— Ее муж? Так малютка замужем?

— Она не малютка. Она замужняя женщина, этот человек, что с нею – ее супруг.

— Что ж, и дети у нее есть?

— Как же. Семеро... с половиной.

— Вздор какой!

— Нет, не вздор, она сама мне сказала.

— Но как же семь с половиной? Что значит половина?

— Один ребенок у нее от другого мужа — понимаешь, не от этого, а от другого, — не то пасынок, не то падчерица, в общем, они его считают середина наполовину.

— От другого мужа? Так она уже не раз была замужем?

— Четыре раза. Этот муж у нее четвертый.

— Ни одному слову не верю. Все это явный вздор. А мальчик — ее брат?

— Нет, сын. Самый младший. Он выглядит старше своих лет, ему пошел двенадцатый год.

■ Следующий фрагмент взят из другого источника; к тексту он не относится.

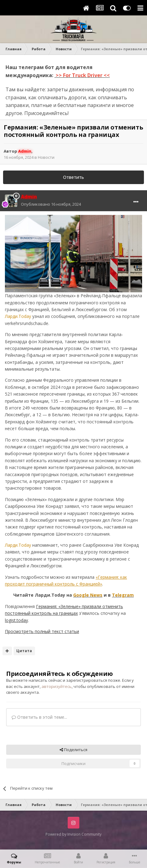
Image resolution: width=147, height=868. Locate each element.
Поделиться (73, 749)
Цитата (24, 651)
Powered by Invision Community (73, 834)
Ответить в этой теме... (39, 717)
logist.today (16, 620)
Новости (46, 157)
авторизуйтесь (57, 686)
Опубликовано (51, 204)
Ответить (73, 177)
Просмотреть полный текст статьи (42, 631)
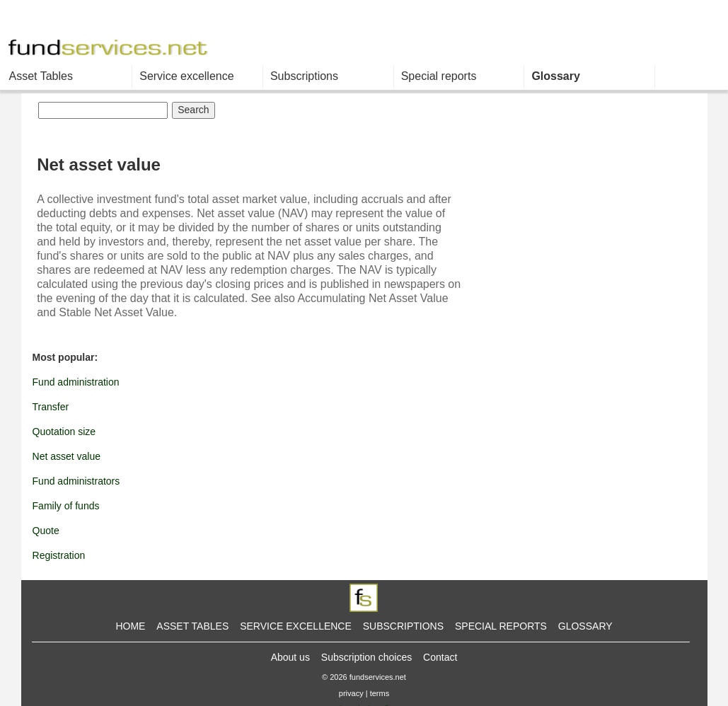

— Все это гиль и чепуха! Черт знает что! В общем, дело ясное: они поняли, что ты за фрукт, и решили тебя разыграть. И, по–видимому, в этом преуспели, Хорошо еще, что я остался в стороне. Надеюсь, у них хватило чуткости и гуманности понять, что я за тебя не в ответе. И долго они здесь пробудут?

—Нет, они уезжают утренним поездом.

— Есть человек, который этому несказанно рад. Но как ты это узнал? Спросил, конечно?

— Нет, я сперва полюбопытствовал, какие у них планы, и они сказали, что намерены пожить здесь с недельку, побродить по окрестностям, но к концу разговора, когда я вызвался сопровождать их и предложил познакомить с тобой, они слегка смешались, а потом спросили, из одного ли мы дома. Я сказал, что из одного, и тогда они сказали, что передумали: им, видишь ли, надо срочно выехать и Сибирь — проведать больного родственника.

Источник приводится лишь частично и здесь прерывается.